= Exercise instructions =
The following data has a line with "[Show Menu] (17, 292)" and a line with "[Search Button] (254, 292)". Write out exactly those lines and all the lines between them.

= Data extract =
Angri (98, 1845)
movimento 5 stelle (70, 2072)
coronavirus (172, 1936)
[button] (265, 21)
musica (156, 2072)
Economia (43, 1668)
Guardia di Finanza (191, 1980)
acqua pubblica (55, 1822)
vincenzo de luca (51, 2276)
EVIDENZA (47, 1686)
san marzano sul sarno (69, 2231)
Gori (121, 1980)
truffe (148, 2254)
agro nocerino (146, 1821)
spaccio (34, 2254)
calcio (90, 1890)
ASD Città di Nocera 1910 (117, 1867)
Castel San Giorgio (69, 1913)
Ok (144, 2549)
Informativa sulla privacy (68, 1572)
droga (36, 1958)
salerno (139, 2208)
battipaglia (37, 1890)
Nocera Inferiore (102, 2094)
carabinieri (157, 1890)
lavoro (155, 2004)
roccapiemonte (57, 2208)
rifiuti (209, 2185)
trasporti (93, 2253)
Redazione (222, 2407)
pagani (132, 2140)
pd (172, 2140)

==

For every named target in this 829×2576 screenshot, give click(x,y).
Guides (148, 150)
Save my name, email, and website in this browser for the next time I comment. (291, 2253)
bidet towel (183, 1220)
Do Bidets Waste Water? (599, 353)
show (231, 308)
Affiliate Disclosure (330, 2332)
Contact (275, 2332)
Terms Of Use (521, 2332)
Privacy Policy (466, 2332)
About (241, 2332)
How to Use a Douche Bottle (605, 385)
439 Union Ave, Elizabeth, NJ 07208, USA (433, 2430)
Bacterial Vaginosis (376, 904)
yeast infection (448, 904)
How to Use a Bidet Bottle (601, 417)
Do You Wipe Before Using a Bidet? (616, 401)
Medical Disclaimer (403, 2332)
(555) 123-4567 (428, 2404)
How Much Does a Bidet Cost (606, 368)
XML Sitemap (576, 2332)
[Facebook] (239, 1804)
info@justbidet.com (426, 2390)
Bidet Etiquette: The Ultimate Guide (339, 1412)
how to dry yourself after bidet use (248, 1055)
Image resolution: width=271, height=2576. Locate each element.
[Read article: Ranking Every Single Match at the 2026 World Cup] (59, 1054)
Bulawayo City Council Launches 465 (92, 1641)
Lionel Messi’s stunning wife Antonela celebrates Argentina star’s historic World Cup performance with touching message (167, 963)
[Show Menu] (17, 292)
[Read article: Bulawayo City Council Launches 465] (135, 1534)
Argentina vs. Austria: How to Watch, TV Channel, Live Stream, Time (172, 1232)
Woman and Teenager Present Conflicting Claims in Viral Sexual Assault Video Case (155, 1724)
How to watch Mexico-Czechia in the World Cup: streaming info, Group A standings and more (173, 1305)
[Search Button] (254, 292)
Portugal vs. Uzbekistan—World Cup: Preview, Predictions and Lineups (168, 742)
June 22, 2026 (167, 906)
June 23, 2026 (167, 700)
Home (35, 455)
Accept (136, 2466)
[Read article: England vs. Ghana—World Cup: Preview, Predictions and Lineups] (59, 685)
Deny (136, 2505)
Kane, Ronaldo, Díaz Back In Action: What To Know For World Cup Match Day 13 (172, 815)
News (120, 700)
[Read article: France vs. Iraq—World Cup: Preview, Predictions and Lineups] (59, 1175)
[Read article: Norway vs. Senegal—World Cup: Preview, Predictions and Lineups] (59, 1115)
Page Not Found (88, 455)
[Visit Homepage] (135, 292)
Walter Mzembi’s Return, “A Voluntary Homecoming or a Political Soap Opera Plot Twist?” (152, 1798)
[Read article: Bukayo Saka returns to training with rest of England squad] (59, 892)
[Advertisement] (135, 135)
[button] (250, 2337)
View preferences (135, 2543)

* * *

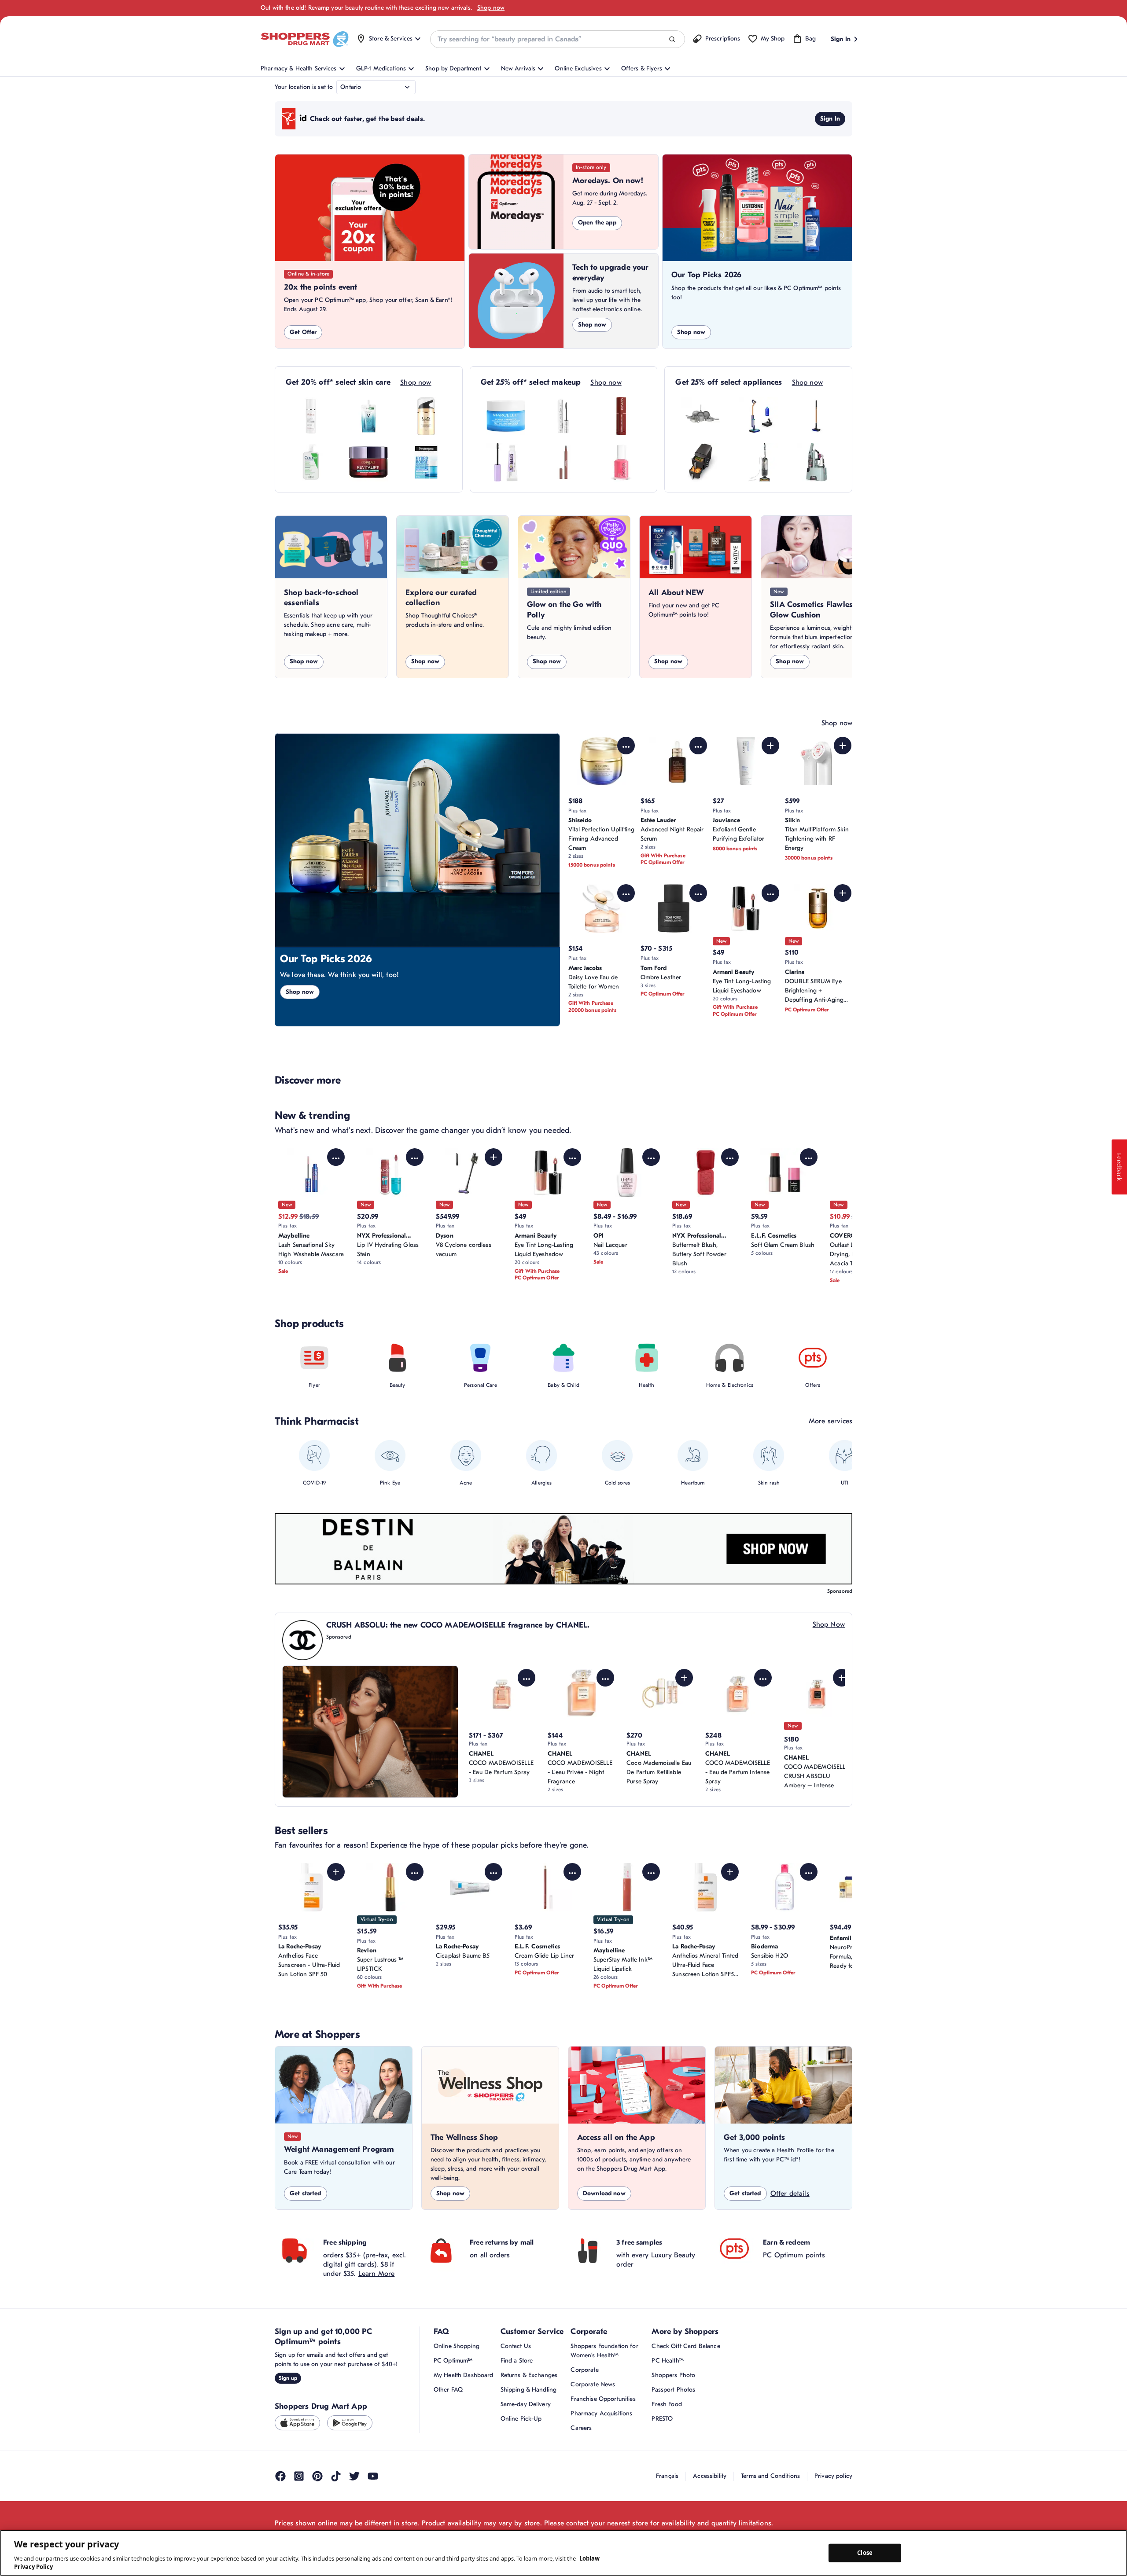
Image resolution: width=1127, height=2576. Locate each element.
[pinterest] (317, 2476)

= Written reply =
[Show Menu] (17, 292)
[Read article: Bulawayo City Council Launches 465] (135, 1534)
Argentina vs. Austria: How to Watch, TV Channel, Live Stream, Time (172, 1232)
Woman and Teenager Present Conflicting Claims in Viral Sexual Assault Video Case (155, 1724)
How to watch Mexico-Czechia in the World Cup: streaming info, Group A standings and more (173, 1305)
[Search Button] (254, 292)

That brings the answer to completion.